File-Based News Production Arrives

NBC News Engineer Brian Wamsley at a Xedio Dispatcher station.

SOCHI, RUSSIA— NBC Olympics wasn’t the only part of the Peacock Network that relied on big workflow advances in Sochi.

NBC News—supporting the significant production needs of The Today Show, Brian Williams, Nightly News and more—engineered and deployed a new multi-vendor solution for the first time at a big event.

On the front end, either Adobe Prelude or EVS’ Xedio Dispatcher was used to organize the scores of files that might arrive from an ENG shoot in to a single master clip or a couple of master clips, depending on how the producer wants the content organized, said David Jackson, director of bureau editing operations for NBC News.
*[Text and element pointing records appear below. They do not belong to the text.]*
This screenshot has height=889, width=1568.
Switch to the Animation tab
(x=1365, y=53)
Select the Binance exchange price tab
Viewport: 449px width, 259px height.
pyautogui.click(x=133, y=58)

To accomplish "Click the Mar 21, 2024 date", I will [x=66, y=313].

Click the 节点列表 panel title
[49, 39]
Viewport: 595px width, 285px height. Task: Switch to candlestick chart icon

NBC News' David Jackson at an Adobe Prelude station. Why two ways to start the process? Xedio dispatcher preserves the original field timecode, important for multi-cam shoots, explained Jackson, while Prelude is faster and can handle a multitude of codecs and digital camera media. That clip or clips is then imported to a watch folder, where EVS Xsquare software picks it up and checks it into Interplay, creating low-res proxies which are available to all NBC News Interplay around the world.

“We export the files in to Xsquare, and then seemingly moments later, it’s usable in the Avid Interplay,” said Jackson. “And because of the way that the guys at EVS have engineered the Xsquare box, we can customize the destination folders inside of Interplay, because they’re using the Avid Interplay’s APIs.
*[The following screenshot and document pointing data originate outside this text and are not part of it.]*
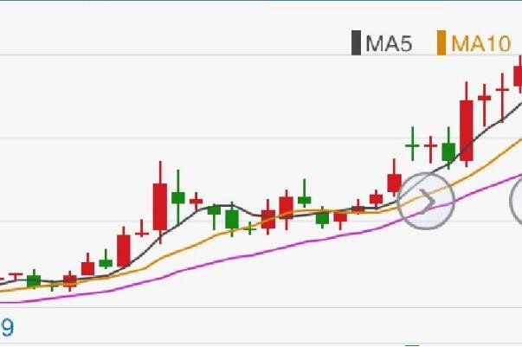The width and height of the screenshot is (522, 347).
Task: Click the green cross-shaped doji after the gap up
Action: click(x=412, y=145)

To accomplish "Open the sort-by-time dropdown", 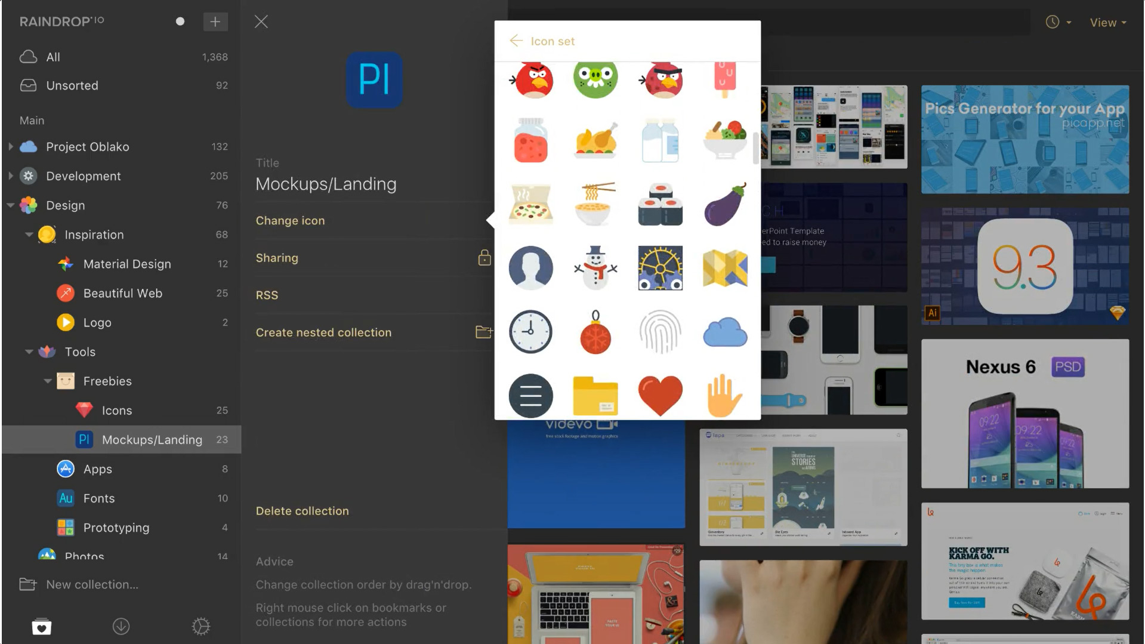I will point(1058,22).
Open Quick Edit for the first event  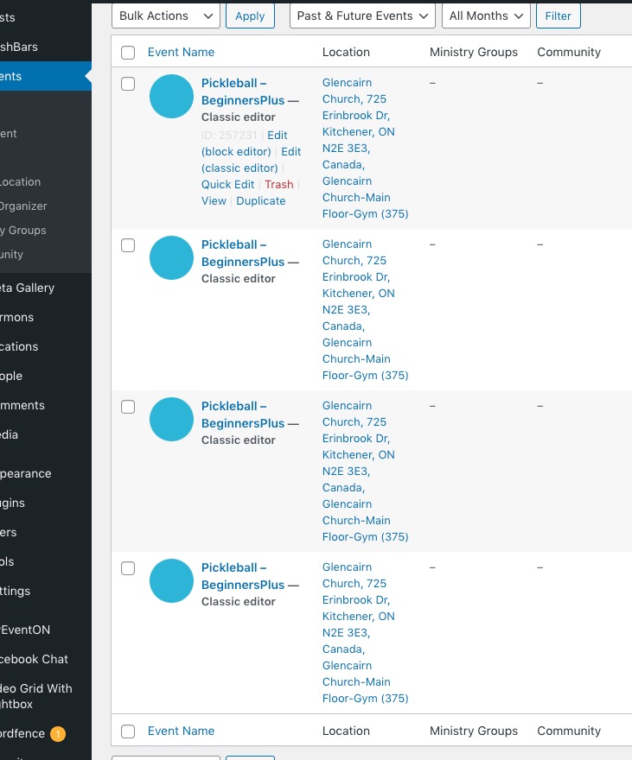227,185
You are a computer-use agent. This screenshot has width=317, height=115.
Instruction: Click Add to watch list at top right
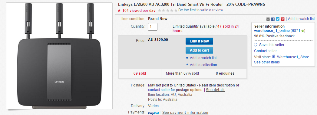(x=301, y=19)
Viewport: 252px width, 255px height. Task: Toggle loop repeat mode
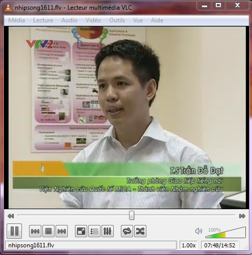(x=127, y=231)
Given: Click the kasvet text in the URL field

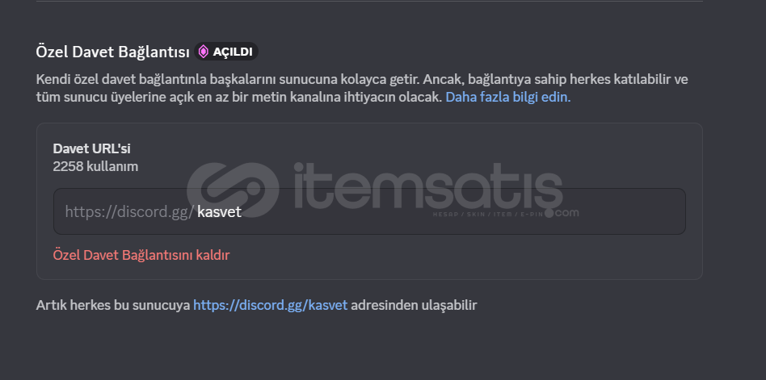Looking at the screenshot, I should (219, 211).
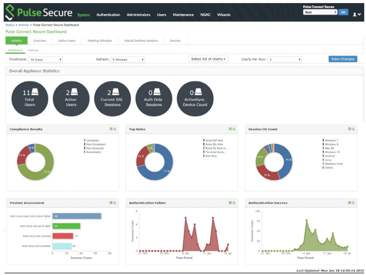This screenshot has height=275, width=366.
Task: Open the Authentication menu
Action: tap(108, 15)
The ingest area “We’re able to customize it, and we’re able to target it,” said Jackson. In this case NBC news had three servers—one in Sochi for the local workgroup, one in London, and ‘Workgroup One’ in New York.

Each of these server groups has an Xsquare attached to it, and Aspera was used for moving files.
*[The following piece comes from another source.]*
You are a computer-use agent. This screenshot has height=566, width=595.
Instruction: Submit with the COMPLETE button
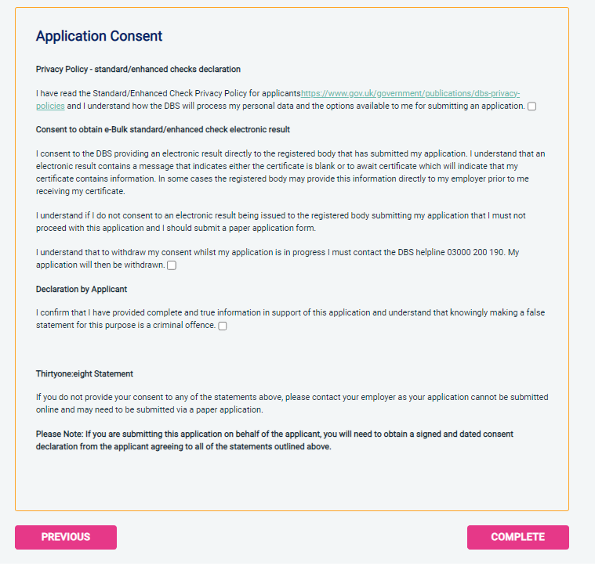click(x=517, y=537)
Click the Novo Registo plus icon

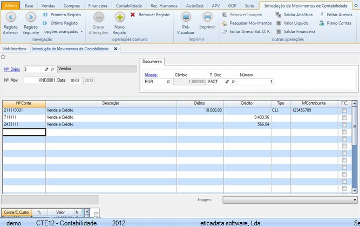[120, 17]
Jackson said content is checked in to Interplay faster than real-time, and play-while-capturing is possible. Producers and editors can see it coming in, and to them, it looks just like an incoming satellite feed, said Jackson.

The Xedio Dispatcher interface
CULLING CONTENT
Jackson said NBC News knew needed a workflow that allowed better front end organization of digital media. “Every time a cameraman stops and starts a camera, no matter the manufacturer and no matter the camera, they make an individual file … you don’t want all those individual camera files to appear in an Avid editor’s bin. It would be too much; too difficult to organize. So this way we stitch it together, make sense out of it. We give a proper name, and then it shows up as a single asset. And, from an editor’s standpoint, it looks just like a piece of videotape.”

The NBC News tape library in Sochi. The content NBC News was taking in at Sochi was mostly compact flash cards from Nano recorders, which are set to XDCAM 50, along with a lot of DSLR and GoPro content. “We feel like we can take any digital media out there and get it to the CODEC that we require in our Avid, quickly,” said Jackson.

In past events like Sochi, NBC News shot a lot of videotape. In Sochi, the tape library was two tapes sitting on a shelf.

“This is the first major assignment that NBC News has taken on where videotape has taken a backseat to digital media,” said Jackson, who added that a real benefit of this workflow was the fact that it allowed the team to do most editing at home.

At the London 2012 Games NBC News had nine editors, eight edit rooms and most work was done onsite, the capture and ingest. Satellite feeds were going in and out. It was an enormous project that had to be built for a six week assignment.

Jackson said the Sochi workflow experience would likely engender changes moving forward, at home and in locations all over the world.